A rádio por detrás do balcão

“Boa noite a todos. Diretamente da Amadora para o mundo, está no ar o Sempre Alentejo”. É assim que todas as quartas-feiras e domingos à noite, Manuel Venâncio Martins, 64 anos, começa o programa da Rádio Solar de Londres (www.solardelondres.com), que pode ser ouvida através da internet, dedicado ao seu Alentejo.
 
Quem entra no Retiro Alentejano, restaurante na Falagueira, nem dá conta de que, por de trás daquele balcão, por onde escorregam copos de três e muitas bicas, é feito um programa de rádio há cerca de dois anos e meio. “As pessoas não imaginam. Houve um dia em que entrevistei o Júlio do Trio Odemira, aqui, de trás do balcão”, ri, o radialista que nunca o sonhou ser, mas que, por força do destino, foi convidado a embarcar nesta aventura.
 
Corria o ano de 2012 e este orgulhoso alentejano, natural da Serra de Serpa, vivia em Londres, para onde tinha emigrado em 1999. “À procura de uma vida melhor”, recorda. Por lá, fez um pouco de tudo. Começou por trabalhar num matadouro de frangos, depois foi funcionário num supermercado, ao mesmo tempo que trabalhava numa fábrica de peças de avião. Nesta luta de um emigrante, o que lhe aquecia a alma e o aproximava de Portugal era um programa sobre o Alentejo que passava numa rádio online suíça. A fonte de inspiração para o Sempre Alentejo. 
 
“Quem criou a Rádio Solar de Londres foi o meu amigo Armando Ferreira, que sempre trabalhou em rádio e que, como também estava em Londres na altura, me desafiou a assumir um programa”. Com o final do formato suíço, Manuel achou por bem conduzir ele um espaço semelhante, onde desse a conhecer todo o Alentejo deste mundo. O formato começou por ser emitido domingos à noite, entre as 19h00 e as 21h00, mas depressa foi alargada a emissão. “Comecei a ter muitos pedidos para o programa ser maior”, conta. Passou então a emitir mais uma hora ao domingo, e às quartas-feiras no mesmo horário. 
 
Estúdio por detrás do balcão
Tudo corria bem até que há dois anos e meio as saudades de Portugal falaram mais alto e Manuel Venâncio Martins regressou. Abriu então o Retiro Alentejano, na Falagueira, onde prosseguiu com o programa Sempre Alentejo. Ou não fosse a Amadora um dos concelhos mais alentejanos de Portugal. “A rádio esteve sempre comigo”, garante. 
 
Por isso, quando voltou não desistiu do programa, que já chegou a ter 4 mil ouvintes online. Antes pelo contrário. Abriu o restaurante e estabeleceu o estúdio de rádio por detrás do balcão. Como? É fácil. “Só preciso de ter um computador para emitir, outro, mais pequeno - se quiser falar pelo skype -, umas colunas, uns auscultadores e um microfone”. 

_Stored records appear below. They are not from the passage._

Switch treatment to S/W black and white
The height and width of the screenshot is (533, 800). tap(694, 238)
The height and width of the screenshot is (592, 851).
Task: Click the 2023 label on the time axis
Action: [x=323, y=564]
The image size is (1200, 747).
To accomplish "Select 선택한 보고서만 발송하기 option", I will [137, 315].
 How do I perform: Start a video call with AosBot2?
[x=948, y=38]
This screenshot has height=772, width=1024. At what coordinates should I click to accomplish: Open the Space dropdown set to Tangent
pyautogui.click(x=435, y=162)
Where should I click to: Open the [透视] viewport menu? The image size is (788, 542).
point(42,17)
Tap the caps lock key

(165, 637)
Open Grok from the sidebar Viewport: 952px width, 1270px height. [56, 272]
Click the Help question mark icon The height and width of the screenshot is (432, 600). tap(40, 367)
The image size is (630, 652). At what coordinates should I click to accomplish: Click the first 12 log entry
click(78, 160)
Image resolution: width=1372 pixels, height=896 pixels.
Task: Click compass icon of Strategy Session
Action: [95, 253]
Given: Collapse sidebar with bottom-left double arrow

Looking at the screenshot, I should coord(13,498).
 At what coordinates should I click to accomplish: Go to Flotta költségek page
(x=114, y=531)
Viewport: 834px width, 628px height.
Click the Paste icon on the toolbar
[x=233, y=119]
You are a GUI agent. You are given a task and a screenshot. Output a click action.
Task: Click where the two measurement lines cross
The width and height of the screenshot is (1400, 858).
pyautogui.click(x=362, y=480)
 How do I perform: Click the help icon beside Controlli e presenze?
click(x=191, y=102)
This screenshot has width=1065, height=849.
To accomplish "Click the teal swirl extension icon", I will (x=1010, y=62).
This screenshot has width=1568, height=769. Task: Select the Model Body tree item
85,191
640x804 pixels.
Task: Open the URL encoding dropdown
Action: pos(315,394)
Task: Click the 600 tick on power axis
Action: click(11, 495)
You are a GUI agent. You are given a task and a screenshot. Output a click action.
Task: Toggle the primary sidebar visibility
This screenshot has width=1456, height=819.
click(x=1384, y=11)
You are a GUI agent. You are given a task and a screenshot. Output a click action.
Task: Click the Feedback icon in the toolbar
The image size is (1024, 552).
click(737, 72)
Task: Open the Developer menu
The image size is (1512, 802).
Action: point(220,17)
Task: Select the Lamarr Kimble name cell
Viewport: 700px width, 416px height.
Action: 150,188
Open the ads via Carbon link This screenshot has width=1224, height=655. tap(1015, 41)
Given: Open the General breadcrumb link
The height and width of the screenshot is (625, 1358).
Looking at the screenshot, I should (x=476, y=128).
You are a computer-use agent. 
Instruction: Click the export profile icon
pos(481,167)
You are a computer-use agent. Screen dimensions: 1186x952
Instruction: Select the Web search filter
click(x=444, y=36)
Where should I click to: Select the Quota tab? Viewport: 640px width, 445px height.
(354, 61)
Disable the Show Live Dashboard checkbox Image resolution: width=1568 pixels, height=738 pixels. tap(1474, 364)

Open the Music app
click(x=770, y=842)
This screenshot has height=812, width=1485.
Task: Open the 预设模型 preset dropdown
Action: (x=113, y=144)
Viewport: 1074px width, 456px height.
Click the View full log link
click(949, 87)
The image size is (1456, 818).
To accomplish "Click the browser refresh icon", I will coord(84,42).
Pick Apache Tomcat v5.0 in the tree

Os clientes nem dão pelo negócio paralelo do taberneiro que, entre um copo servido e uma bica tirada, lá vai transmitindo cultura alentejana para os quatro cantos do mundo. “Tive, pelo menos, três ouvintes da Austrália que me escreveram a dizer que acordavam às 3h30- horário de lá – só para ouvir o programa. Mas recebia reações de ouvintes de França, da Suíça, Angola e de Inglaterra”. 
 
Programa é feito “a troco de nada”
Sem nunca ter pensado ser radialista na vida, o bichinho da rádio foi entrelaçando-o nas suas teias. “Nunca imaginei que gostasse tanto. Gosto muito de comunicar, sinto-me próximo das outras pessoas. Eu falo, conto anedotas, dou notícias do Alentejo, dou espaço à poesia e passo música”. Algumas, que os ouvintes pedem, outras das quais gosta. “Tudo música alentejana, mas fujo um pouco do Cante Alentejano. Prefiro música mais ligeira”, explica.  
No ar desde 2012, Manuel Venâncio Martins revela que nunca recebeu uma critica negativa, mas que já houve dias em que começou o programa sem nenhum ouvinte on-line. “É muito desmotivador quando isso acontece, mas já me aconteceu”. 
Sempre Alentejo, pode ser ouvido aos domingos, entre as 18h00 às 21h00, e às quartas, das 19h00 às 21h00. Um espaço que enaltece a cultura alentejana, transmitido da Amadora para o mundo por carolice do radialista que faz “o programa a troco de nada”, e para quem o melhor ordenado é receber e-mails de emigrantes agradecidos por naquele espaço de tempo se sentirem mais próximos de casa.